We propose a new voting algorithm based on the pairwise majority-comparison matrix derived from voters' preference profiles. We show that this algorithm induces exactly the winner set of the Schulze rule (Schulze, 1997). Our algorithm successively eliminates weaker candidates in terms of all-pairs comparisons, thereby reflecting a dual spirit to Condorcet's original idea of splitting preference cycles (de Condorcet, 1785). We further show that the direct sum of the survival sets obtained at each elimination round coincides with the Schwartz set (Schwartz, 1972).
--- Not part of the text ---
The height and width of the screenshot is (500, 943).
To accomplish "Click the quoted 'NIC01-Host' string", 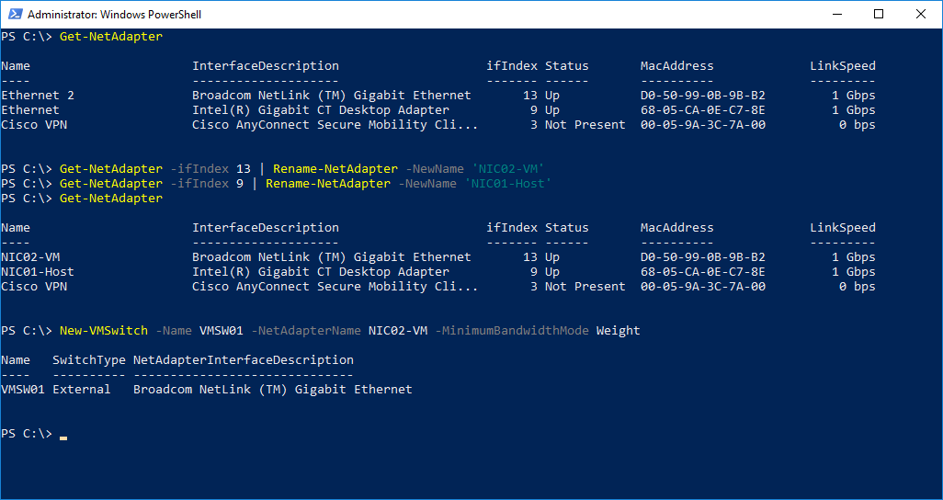I will (508, 184).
These two equivalence results provide a formal mathematical foundation for the ``folklore'' relationship between the Schulze winner set and the Schwartz set, as well as a new Condorcetian interpretation of the Schulze winner set.

翻译：基于选民偏好剖面导出的成对多数比较矩阵，我们提出了一种新的投票算法。我们证明该算法恰好生成Schulze规则（Schulze, 1997）的获胜者集合。该算法通过所有配对比较逐步淘汰较弱的候选者，从而体现了与孔多塞最初拆分偏好循环思想（de Condorcet, 1785）对偶的精神。我们进一步证明，每轮淘汰中存活集合的直和与Schwartz集合（Schwartz, 1972）一致。这两个等价性结果为Schulze获胜者集合与Schwartz集合之间的“民间传说”关系提供了形式化的数学基础，同时也为Schulze获胜者集合提供了新的孔多塞式解释。